Kamaluddin Mohammed Majeed, mononymously known as Kamal, is an Indian film director, screenwriter, and producer who predominantly works in the Malayalam cinema. He was the former Chairman of Kerala State Chalachitra Academy. Kamal made his directorial debut with the 1986 film Mizhineerppoovukal. In a career spanning over three decades, Kamal has directed over forty films. His films have won various National Film Awards and Kerala State Film Awards, including films such as  Ulladakkam (1991), Mazhayethum Munpe (1995), Niram (1999), Madhuranombarakkattu (2000),  Meghamalhar (2001), Nammal (2002), Perumazhakkalam (2004), Karutha Pakshikal (2006), and Celluloid  (2013).

Personal life 
Kamal was born on 28 November 1957 in Kodungallur, as the eldest son of late K.M. Abdul Majeed and late Suleikhabi. He has two younger brothers. He is married to his first cousin Saburabi. They have two children, Jenuse Mohamed and Hanna Shanu. Jenuse made his debut as film director in 2015 with the Malayalam film 100 Days of Love.

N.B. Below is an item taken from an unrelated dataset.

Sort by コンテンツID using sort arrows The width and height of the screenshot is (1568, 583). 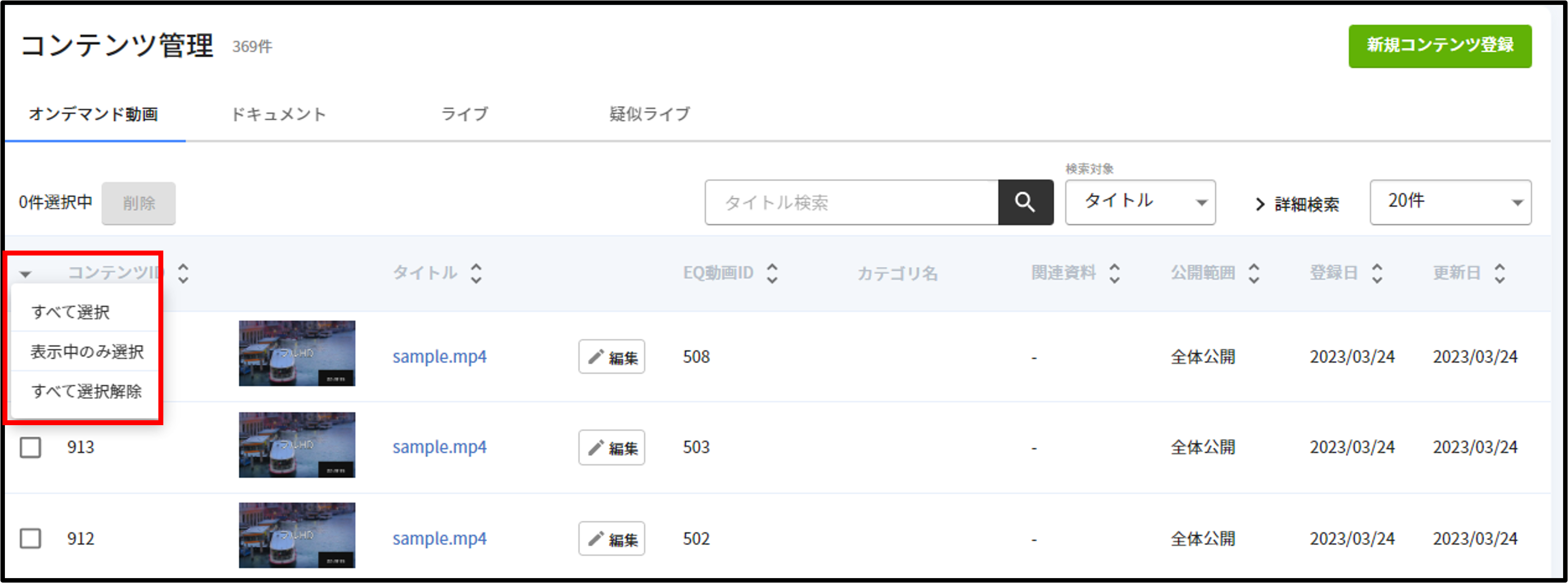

In April 2020, reports surfaced that an aspiring Mollywood actress had sent the director a legal notice on 26 April 2019, accusing him of sexually assaulting her after promising a role in his film. Kamal said he suspected a former Chalachitra Academy employee to be behind the recent expose and termed the allegations baseless and intended to defame him.

Career
He started his career by writing the film Thrasam, directed by Padiyan in 1981. He also worked as an associate director in the film.

His first film was Mizhineer Pookkal in 1986 and to date, he has directed more than 43 movies, among which are two non-Malayalam movies, one each in Tamil and Hindi. Apart from his role as a director, Kamal has held several administrative posts within the Malayalam film industry. He had previously acted as the general secretary of Malayalam Cine Technicians Association  (MACTA) and has been an executive member of the Kerala Chalachitra Academy. He is currently the President of the Kerala Director's Union (FEFKA).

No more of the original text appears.